Multispecies Poetry

Mara-Daria Cojocaru. 2021. Rede an die/der Rückgratlosen (double meaning: 1) Invertebrate speech; 2) To the spineless). Erasure poem on a page from Darwin’s The Descent of Man (in German): “Die Menschen / als Tiere / aus der Rolle / gefallen” (“Humans / as animals / out of character”). Commissioned by “Lyrik and Wissenschaft”-congress. Courtesy of the artist.
Multispecies poetry is a practice of creative writing that lets itself be informed by the agency of other animals. To that end, it experiments with traditional poetic forms but also seeks to go beyond human language, e.g. by incorporating visual elements or scent. Some of this poetry can be read by other species, too, in their own and ultimately inscrutable ways. All of it, when performed, speaks to animals in virtue of its prosody.

For instance, the poem featured in the image to the right is titled “Rede an die/der Rückgratlosen”, meaning both “Invertebrate Speech” and “To the Spineless”. It is an erasure poem “written” with the means invertebrates would have if they wanted to write poetry, and worked on Darwin’s The Descent of Man (in German). It reads: “Die Menschen / als Tiere / aus der Rolle / gefallen” (“Humans / as animals / out of character”).

The poem was part of a live streamed performance involving the poet and philosopher Mara-Daria Cojocaru, Prof. Dr. Michael Waltenberger and one of Mara-Daria’s companion dogs, Spud von Ratzky. As part of the performance, Spud retrieves poetic “messages” from animals to humans. Among his retrievals is an elegy by animals who were subjected to the mirror test – which can be read only by looking through/into a mirror!

Click on the image to see the poem up close.

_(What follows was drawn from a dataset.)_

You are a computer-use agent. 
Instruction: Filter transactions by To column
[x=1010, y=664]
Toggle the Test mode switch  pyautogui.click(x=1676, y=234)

This is one advantage of multispecies poetry over traditional ways of eco-poetry or nature and environmental writing which have been, in the main, directed at an exclusively human audience. The ethical heft in this creative project lies with challenging and changing human perspectives on meaning and the making of it. While reading published work can lead to personal transformation and exploration of the lives and minds of animals, the ultimate goal is to invite people interested in other animals to employ literary means themselves. Playing with language allows for them to see commonalities and differences, to fuse consciousness and to benefit from the therapeutic quality of the writing process itself.